> _TASK REQUIREMENTS_:
Write out the lines of the records below verbatim, from the line containing "Enable the UEFI 安全引导 checkbox" through the end of the records, with both ends included. Leave the pictures out of your answer.

(Stored records)

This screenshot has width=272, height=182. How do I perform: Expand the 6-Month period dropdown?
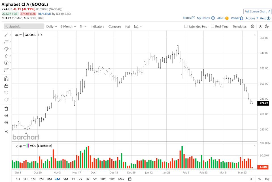[x=68, y=26]
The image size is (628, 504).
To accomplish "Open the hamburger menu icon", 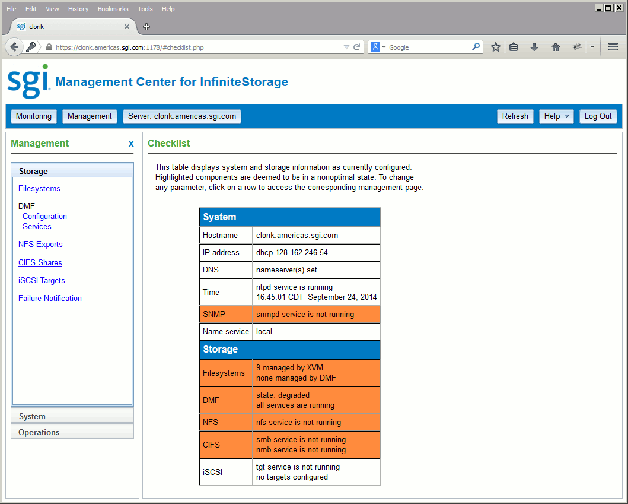I will coord(613,47).
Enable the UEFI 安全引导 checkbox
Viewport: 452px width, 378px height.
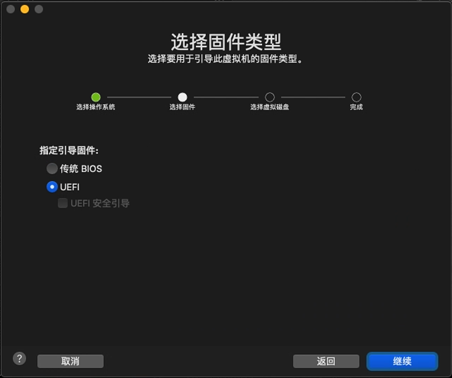click(63, 203)
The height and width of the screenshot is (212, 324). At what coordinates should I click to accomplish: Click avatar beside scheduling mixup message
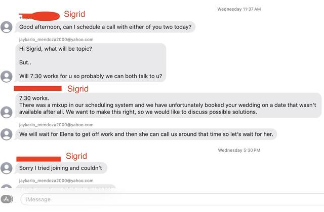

> _EXERCISE RESULT_:
Enable the UEFI 安全引导 checkbox
Viewport: 452px width, 378px height.
click(63, 203)
The height and width of the screenshot is (212, 324). At what coordinates should I click to accomplish: Click avatar beside scheduling mixup message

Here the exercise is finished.